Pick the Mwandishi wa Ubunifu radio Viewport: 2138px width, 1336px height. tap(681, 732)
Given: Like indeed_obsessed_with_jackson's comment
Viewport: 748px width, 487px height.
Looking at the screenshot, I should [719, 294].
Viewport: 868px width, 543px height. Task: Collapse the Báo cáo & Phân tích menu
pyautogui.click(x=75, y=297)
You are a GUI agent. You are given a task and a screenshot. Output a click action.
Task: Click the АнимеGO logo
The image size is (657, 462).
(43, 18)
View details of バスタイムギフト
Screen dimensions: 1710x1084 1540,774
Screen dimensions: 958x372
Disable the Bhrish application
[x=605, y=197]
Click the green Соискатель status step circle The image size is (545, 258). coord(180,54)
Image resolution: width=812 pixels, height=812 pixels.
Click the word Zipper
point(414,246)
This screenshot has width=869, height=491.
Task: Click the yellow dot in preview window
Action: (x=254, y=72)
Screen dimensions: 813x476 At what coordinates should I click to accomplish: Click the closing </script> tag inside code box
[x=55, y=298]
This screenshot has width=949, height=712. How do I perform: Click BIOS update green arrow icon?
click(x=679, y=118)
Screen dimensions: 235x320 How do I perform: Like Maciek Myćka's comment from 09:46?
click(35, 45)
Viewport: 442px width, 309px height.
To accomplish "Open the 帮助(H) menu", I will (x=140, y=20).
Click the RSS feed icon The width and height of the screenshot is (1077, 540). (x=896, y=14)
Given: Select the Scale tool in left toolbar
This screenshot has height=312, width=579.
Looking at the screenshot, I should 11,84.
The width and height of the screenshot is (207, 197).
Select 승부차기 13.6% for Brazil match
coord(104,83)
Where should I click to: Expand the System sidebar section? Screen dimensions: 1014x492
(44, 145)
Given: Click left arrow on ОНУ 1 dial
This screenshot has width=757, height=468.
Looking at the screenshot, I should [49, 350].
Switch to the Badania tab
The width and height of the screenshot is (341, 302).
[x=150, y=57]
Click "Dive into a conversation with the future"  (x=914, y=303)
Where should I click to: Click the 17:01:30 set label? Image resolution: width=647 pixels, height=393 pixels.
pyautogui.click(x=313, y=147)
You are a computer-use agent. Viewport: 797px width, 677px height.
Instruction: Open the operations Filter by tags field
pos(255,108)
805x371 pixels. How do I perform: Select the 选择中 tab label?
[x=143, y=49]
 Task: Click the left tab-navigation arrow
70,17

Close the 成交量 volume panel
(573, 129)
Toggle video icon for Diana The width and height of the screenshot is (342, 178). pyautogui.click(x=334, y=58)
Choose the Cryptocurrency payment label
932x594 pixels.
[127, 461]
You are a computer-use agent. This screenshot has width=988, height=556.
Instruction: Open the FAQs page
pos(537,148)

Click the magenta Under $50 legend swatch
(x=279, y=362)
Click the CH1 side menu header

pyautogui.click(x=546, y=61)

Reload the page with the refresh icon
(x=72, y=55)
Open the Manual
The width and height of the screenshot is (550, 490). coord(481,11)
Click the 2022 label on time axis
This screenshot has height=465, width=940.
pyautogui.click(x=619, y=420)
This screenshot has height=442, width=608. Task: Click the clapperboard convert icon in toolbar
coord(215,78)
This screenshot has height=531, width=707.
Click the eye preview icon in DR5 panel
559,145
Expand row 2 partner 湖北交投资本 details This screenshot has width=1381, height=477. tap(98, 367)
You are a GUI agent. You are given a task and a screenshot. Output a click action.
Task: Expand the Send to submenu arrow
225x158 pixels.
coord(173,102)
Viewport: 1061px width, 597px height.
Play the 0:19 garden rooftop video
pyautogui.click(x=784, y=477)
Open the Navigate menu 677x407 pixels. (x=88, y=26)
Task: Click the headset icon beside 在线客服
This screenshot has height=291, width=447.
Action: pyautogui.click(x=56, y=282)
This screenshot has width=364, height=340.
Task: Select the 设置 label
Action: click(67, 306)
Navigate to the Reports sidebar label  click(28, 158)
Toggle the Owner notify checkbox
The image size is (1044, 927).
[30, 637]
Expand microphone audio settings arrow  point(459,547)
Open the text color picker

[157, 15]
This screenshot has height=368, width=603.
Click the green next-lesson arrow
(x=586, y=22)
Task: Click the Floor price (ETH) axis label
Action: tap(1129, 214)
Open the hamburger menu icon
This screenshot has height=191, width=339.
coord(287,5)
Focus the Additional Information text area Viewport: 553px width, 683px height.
***
What is required:
Each line that contains the string "computer" should be copied from the data above.

Exercise response:
You are a computer-use agent. Viewport: 797px width, 677px height.
You are a computer-use agent. This screenshot has width=988, height=556.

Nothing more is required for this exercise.